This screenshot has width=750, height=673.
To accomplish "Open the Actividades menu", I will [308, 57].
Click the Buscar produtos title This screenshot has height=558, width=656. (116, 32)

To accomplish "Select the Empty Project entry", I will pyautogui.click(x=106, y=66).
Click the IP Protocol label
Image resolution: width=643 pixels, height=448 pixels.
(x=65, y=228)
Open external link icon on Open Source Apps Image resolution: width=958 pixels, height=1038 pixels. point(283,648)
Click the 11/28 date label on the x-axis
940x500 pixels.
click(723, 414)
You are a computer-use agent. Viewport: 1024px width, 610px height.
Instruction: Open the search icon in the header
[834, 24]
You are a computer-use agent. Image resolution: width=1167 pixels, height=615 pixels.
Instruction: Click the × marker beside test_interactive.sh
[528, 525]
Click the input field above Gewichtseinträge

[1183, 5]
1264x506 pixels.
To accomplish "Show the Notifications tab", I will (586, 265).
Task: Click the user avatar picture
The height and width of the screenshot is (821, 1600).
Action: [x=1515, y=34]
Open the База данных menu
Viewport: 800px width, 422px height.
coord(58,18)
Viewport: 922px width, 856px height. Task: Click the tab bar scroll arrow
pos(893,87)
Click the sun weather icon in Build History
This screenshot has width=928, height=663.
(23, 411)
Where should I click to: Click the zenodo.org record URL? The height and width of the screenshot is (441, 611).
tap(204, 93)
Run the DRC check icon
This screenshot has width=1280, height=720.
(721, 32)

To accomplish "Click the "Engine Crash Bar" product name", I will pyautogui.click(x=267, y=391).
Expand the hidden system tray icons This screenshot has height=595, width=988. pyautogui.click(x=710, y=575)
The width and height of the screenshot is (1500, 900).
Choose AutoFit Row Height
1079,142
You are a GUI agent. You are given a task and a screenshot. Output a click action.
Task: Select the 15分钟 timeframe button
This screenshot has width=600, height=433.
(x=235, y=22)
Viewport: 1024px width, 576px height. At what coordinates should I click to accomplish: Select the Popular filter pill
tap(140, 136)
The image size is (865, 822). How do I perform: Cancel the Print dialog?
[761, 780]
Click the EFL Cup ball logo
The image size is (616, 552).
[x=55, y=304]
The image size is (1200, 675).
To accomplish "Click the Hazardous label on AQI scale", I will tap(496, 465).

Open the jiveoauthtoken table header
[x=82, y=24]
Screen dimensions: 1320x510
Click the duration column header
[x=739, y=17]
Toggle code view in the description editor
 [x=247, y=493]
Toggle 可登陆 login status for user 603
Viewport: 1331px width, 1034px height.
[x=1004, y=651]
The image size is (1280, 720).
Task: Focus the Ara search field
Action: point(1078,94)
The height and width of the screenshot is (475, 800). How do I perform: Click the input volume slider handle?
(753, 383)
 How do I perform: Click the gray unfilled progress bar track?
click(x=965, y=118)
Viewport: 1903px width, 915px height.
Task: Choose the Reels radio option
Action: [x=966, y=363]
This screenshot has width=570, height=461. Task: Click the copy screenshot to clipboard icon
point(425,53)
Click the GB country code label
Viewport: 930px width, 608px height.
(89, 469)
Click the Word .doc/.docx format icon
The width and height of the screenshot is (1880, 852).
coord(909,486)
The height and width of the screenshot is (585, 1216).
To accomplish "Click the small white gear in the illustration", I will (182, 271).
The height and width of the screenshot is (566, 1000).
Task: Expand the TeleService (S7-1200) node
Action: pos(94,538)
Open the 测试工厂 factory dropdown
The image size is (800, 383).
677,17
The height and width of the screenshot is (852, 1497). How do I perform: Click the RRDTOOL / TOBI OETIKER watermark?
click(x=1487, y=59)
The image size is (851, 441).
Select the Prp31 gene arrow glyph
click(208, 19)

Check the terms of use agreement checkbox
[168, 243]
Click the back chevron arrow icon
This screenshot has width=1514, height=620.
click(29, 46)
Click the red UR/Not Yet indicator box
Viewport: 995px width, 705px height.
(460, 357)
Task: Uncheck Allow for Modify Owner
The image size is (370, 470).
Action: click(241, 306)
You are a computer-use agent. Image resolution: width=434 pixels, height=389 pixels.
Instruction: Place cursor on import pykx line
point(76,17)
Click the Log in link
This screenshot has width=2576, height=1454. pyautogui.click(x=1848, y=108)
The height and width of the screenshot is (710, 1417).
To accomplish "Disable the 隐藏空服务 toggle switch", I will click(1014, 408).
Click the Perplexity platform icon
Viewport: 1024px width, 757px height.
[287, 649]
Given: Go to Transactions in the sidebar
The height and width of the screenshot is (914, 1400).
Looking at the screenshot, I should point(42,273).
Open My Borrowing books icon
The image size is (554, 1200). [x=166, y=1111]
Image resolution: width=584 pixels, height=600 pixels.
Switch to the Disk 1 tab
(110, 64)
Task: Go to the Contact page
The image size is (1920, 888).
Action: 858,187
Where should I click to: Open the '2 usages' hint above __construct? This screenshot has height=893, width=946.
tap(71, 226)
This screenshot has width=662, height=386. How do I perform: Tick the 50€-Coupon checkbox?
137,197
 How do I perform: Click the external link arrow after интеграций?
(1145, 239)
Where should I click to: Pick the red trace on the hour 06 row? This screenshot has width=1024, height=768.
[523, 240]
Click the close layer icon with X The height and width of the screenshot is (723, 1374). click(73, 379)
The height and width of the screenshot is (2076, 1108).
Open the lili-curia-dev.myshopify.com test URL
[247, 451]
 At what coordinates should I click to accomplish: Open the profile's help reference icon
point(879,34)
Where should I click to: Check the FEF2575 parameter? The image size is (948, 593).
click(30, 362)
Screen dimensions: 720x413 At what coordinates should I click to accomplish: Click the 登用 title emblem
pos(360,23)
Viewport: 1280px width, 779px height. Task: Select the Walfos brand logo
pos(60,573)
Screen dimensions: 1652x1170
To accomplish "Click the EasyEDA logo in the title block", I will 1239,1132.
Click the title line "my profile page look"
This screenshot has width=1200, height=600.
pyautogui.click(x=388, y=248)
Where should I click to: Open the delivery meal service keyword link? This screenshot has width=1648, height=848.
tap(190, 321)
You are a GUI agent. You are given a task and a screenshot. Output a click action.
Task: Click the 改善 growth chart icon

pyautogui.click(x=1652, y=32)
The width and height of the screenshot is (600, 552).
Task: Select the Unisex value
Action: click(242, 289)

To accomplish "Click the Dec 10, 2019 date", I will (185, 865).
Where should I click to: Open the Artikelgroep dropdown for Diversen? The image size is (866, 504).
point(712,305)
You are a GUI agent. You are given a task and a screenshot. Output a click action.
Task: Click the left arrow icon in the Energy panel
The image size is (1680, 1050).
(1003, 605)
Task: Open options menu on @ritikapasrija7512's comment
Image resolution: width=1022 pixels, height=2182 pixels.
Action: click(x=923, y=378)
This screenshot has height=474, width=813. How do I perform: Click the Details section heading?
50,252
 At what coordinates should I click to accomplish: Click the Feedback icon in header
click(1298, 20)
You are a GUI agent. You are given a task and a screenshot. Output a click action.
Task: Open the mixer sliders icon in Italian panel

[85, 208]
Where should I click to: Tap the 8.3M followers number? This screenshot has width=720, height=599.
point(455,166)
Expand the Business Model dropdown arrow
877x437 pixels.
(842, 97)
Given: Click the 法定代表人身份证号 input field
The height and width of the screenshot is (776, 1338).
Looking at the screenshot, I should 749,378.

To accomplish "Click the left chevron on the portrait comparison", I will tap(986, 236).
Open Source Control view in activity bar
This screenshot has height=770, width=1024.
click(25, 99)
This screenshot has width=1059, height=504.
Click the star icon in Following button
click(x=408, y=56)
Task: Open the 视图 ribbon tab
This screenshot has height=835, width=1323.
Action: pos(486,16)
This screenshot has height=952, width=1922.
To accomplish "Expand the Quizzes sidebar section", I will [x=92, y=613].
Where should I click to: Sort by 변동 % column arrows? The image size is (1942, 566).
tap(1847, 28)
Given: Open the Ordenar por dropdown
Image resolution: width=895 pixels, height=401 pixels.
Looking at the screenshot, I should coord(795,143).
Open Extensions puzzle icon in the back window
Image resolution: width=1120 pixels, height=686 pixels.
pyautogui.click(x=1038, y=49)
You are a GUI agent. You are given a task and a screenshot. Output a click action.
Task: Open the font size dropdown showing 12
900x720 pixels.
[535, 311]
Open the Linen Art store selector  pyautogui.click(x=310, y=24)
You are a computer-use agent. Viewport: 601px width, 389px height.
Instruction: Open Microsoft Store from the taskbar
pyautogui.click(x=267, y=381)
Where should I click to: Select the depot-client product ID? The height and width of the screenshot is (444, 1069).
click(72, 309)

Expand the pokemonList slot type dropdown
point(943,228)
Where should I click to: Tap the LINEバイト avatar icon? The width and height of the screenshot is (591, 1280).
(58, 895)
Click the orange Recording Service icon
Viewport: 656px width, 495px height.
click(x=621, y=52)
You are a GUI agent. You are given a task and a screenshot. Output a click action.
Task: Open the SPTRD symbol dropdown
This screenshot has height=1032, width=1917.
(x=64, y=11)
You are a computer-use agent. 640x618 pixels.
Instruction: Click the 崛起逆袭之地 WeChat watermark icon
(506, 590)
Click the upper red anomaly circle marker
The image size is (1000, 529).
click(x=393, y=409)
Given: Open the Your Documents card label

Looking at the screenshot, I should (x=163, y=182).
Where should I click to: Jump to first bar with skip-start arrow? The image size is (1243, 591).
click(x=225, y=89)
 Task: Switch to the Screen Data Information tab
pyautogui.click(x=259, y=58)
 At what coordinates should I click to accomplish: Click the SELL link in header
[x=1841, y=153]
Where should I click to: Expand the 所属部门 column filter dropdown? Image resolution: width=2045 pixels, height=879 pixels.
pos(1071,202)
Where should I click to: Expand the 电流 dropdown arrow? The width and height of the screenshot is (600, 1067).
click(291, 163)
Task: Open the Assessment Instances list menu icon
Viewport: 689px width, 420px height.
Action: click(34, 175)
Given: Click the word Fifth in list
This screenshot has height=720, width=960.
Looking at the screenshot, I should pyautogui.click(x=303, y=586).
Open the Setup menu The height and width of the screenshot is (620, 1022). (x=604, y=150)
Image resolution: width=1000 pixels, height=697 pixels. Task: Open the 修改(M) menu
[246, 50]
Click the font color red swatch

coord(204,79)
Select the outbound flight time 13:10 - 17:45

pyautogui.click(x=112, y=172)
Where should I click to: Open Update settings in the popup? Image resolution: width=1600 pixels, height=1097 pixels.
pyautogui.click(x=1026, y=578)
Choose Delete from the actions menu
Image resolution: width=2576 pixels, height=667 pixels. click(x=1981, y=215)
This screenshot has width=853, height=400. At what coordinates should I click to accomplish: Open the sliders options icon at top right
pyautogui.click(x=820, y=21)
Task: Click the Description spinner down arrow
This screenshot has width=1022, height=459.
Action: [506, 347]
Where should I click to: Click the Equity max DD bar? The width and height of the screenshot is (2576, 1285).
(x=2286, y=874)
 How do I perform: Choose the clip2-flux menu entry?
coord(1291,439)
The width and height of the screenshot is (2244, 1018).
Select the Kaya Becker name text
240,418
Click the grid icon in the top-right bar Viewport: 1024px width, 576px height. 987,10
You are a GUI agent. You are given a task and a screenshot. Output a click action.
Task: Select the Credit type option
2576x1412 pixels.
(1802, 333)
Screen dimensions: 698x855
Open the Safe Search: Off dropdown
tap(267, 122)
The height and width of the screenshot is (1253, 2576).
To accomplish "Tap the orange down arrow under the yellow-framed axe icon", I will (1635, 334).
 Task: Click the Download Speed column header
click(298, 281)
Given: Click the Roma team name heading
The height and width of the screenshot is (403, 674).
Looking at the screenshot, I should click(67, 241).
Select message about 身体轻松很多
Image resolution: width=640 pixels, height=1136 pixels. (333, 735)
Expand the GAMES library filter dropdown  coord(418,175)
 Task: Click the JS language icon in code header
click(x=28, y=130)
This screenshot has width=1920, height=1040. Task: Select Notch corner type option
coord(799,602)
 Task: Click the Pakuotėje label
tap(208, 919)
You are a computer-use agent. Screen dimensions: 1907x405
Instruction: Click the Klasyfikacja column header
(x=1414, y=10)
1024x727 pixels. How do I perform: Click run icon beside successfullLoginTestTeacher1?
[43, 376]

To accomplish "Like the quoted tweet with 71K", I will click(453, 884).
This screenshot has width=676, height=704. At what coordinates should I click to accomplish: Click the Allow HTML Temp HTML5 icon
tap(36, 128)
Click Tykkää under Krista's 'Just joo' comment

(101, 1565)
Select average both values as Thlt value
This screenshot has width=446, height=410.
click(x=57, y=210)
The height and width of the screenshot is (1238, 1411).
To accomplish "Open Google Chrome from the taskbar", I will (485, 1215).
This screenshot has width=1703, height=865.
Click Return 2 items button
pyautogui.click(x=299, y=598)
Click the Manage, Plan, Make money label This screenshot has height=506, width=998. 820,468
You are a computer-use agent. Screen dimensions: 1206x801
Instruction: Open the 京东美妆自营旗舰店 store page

################

### What is being asked
Report how many lines in the data include the word "page", and give nothing but the count.

### Answer section
3